### Reading passage

◆ ◆ ◆ ◆

Disclaimer: This is simply a recollection of my feelings and experience about American and French people. I am fully aware that my experience could be very different, notably if I weren’t white and European. Experiences probably also vary a lot depending where you’re from: I have lived in the countryside nearly all my life and this largely influences my feelings.
“Anything to declare?”
“Uh… two bottles of red wine, I-uh, I’m bringing them for the host family…”
“Right. How old are you?”
“Uh… I’m fifteen, sir.”
“I see. Well, miss… you better not drink them, okay? Welcome to the United States!”
The date was July 2006, I was freshly graduated from high school, this was my first time travelling alone to another country, and I was completely terrified. Everything was new and foreign: the form I had to fill (you know, the one with the wonderful questions such as “Have you ever participated in the World War II genocide?”), fingerprints at immigration control, and then this tall man with a gun asking how old I was. I had heard all the horror stories about travelling to the United States, and yet there I was persuaded I was going to be sent back over two bottles of wine that I wasn’t old enough to drink. And then, this.
There is a reason I remember this as clearly as I do. I remember the tension, all the awful things I had heard about what Americans are like: xenophobic, paranoid, trigger-happy. The stress of going through customs vanished in an instant, as soon as that man laughed at me and at my two miserable bottles of Bordeaux.

◆ ◆ ◆ ◆

### Required tasks
A: In the essay about arriving in the United States, in what month and year did the writer first travel alone to another country?
B: List the traits that the essay says the writer had heard Americans have.
The listing is separate material, unrelated to the essay.

◆ ◆ ◆ ◆

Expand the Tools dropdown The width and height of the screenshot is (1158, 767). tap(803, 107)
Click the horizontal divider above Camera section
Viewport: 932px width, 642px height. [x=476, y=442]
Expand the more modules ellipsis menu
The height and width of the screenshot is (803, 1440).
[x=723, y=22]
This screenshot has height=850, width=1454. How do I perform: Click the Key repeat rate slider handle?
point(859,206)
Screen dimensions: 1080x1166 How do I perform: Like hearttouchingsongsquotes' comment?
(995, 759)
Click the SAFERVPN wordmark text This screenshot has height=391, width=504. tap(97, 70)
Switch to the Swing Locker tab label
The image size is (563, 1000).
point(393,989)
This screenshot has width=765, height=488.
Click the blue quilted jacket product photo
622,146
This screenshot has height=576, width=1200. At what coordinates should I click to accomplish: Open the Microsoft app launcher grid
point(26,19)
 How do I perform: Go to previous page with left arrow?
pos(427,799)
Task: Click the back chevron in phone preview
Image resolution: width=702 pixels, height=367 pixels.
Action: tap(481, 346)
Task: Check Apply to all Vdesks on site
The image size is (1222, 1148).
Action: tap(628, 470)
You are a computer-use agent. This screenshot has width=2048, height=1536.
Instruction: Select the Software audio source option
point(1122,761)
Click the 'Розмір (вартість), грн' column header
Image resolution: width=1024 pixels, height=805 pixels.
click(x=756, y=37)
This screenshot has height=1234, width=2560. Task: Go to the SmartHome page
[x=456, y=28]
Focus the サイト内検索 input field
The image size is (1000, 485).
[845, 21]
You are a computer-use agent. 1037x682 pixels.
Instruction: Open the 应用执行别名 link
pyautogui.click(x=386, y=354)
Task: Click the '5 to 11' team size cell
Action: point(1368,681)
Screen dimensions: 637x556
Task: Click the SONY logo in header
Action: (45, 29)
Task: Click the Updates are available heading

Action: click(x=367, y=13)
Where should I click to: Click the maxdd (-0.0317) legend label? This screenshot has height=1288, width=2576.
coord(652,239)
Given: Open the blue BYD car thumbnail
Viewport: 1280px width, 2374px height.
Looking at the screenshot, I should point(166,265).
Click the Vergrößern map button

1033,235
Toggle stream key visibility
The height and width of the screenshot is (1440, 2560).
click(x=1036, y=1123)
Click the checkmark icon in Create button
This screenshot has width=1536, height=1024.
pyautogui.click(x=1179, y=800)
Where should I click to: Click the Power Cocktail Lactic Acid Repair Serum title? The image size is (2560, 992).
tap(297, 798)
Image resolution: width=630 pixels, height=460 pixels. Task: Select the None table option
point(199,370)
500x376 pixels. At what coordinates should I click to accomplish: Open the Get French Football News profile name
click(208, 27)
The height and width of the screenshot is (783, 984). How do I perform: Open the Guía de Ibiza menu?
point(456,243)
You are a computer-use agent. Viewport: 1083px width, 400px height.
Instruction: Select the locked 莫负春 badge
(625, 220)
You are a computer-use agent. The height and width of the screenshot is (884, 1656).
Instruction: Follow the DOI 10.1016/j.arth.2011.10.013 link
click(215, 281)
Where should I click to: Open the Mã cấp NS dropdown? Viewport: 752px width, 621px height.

◆ ◆ ◆ ◆

### Worked answers
A: July 2006.

B: Xenophobic, paranoid, trigger-happy.